Tesla-Verkäufe verlangsamen sich, da die Pandemie die Produktion behindert

Tesla sagte am Samstag, dass die Fahrzeugauslieferungen von April bis Juni gegenüber dem ersten Quartal des Jahres um 18 Prozent zurückgegangen seien, eine seltene Verlangsamung für das Unternehmen, die durch Produktionsprobleme in China verursacht wurde.

Tesla verkauft mehr Elektroautos als jedes andere Unternehmen und expandierte bis vor kurzem schnell in China, Europa und den Vereinigten Staaten, da der steigende Benzinpreis die Attraktivität von Batterieantrieb erhöhte. Das Unternehmen hält den Turbulenzen in der Lieferkette weiterhin besser stand als Konkurrenten wie General Motors und Toyota, die beide am Freitag starke Umsatzrückgänge meldeten.

Es gibt eine große Nachfrage nach Autos, insbesondere Elektroautos, aber der Mangel an Halbleitern und anderen Schlüsselkomponenten zwingt die Käufer, viele Monate auf Lieferungen zu warten.

Tesla lieferte im Quartal mehr als 254.000 Fahrzeuge aus, verglichen mit 310.000 im ersten Quartal. Es war der erste Quartalsrückgang bei den Auslieferungen seit Anfang 2020, als der Ausbruch der Pandemie den weltweiten Autoabsatz untergrub.

Tesla schlug am Samstag vor, dass sich die Lieferungen in den kommenden Monaten erholen könnten, da es Probleme in der Lieferkette überwinde, und sagte, dass es im Juni mehr Autos gebaut habe als je zuvor in seiner Geschichte.
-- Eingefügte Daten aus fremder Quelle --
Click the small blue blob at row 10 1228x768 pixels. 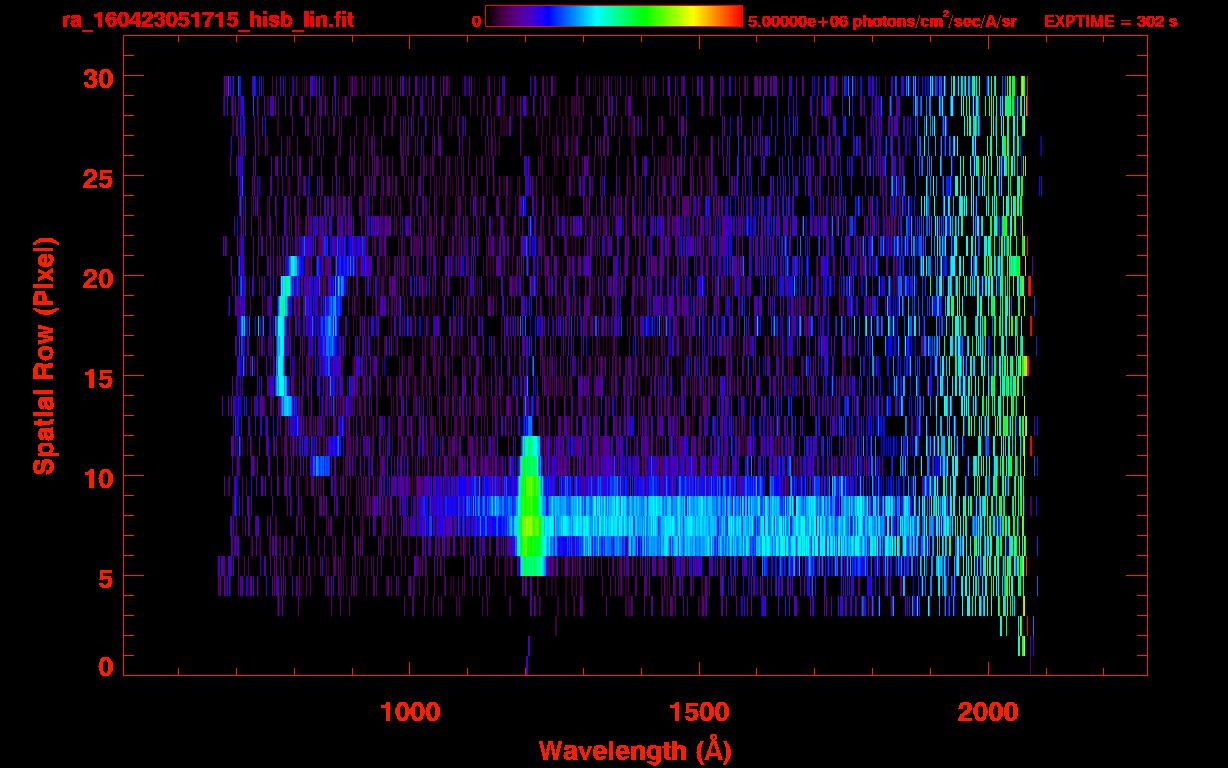pyautogui.click(x=321, y=466)
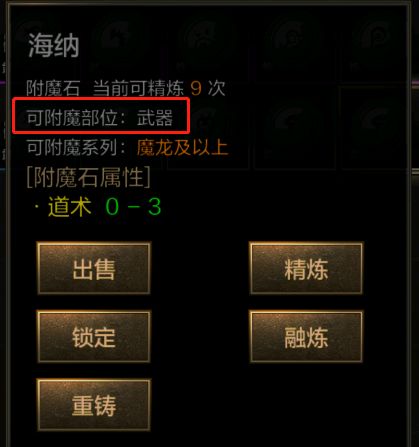Click the 海纳 item title
The image size is (419, 447).
tap(53, 46)
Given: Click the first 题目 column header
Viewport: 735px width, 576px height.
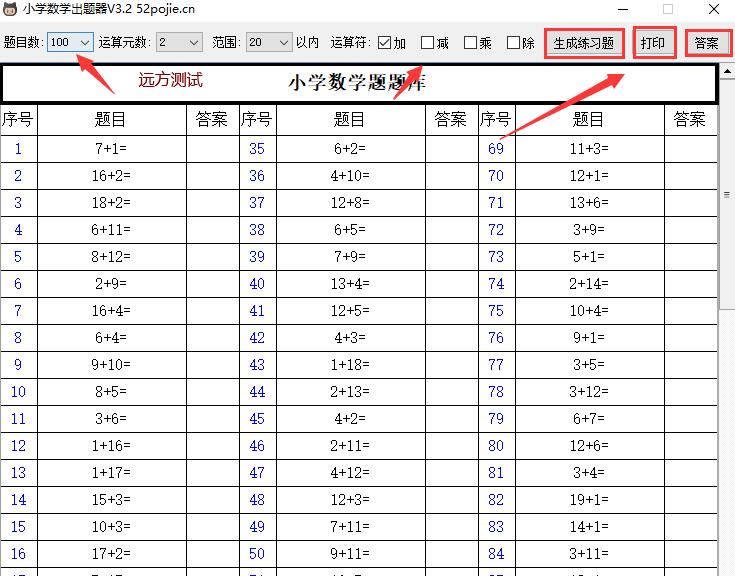Looking at the screenshot, I should 111,120.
Abschaltungen und Mangel an Komponenten im Zusammenhang mit der Pandemie behinderten den Betrieb in der Fabrik des Unternehmens in Shanghai. China hat den größten Automarkt der Welt und macht etwa 40 Prozent der Tesla-Verkäufe aus.

Die Produktion in China war „in den Monaten April und Mai eine absolute Katastrophe“, sagten Daniel Ives und John Katsingris, Analysten bei Wedbush Securities, vergangene Woche in einer Mitteilung an Investoren.
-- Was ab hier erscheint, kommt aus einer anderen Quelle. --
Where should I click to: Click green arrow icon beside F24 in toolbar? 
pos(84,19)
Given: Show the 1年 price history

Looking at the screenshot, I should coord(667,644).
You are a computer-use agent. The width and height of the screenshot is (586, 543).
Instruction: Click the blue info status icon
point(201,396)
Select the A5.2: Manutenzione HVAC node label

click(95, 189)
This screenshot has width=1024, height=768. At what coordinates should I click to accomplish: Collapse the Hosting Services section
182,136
Trotz der Verzögerung bei den Auslieferungen geht es Tesla immer noch besser als anderen Autoherstellern. Im Vergleich zum ersten Quartal 2021 stiegen die Auslieferungen von Tesla um 26 Prozent. Das ist viel besser als General Motors, das am Freitag sagte, dass seine US-Lieferungen von Neufahrzeugen im zweiten Quartal gegenüber dem Vorjahr um 15 Prozent zurückgegangen seien. In ähnlicher Weise meldete Toyota Motor einen Rückgang der US-Verkäufe um 23 Prozent.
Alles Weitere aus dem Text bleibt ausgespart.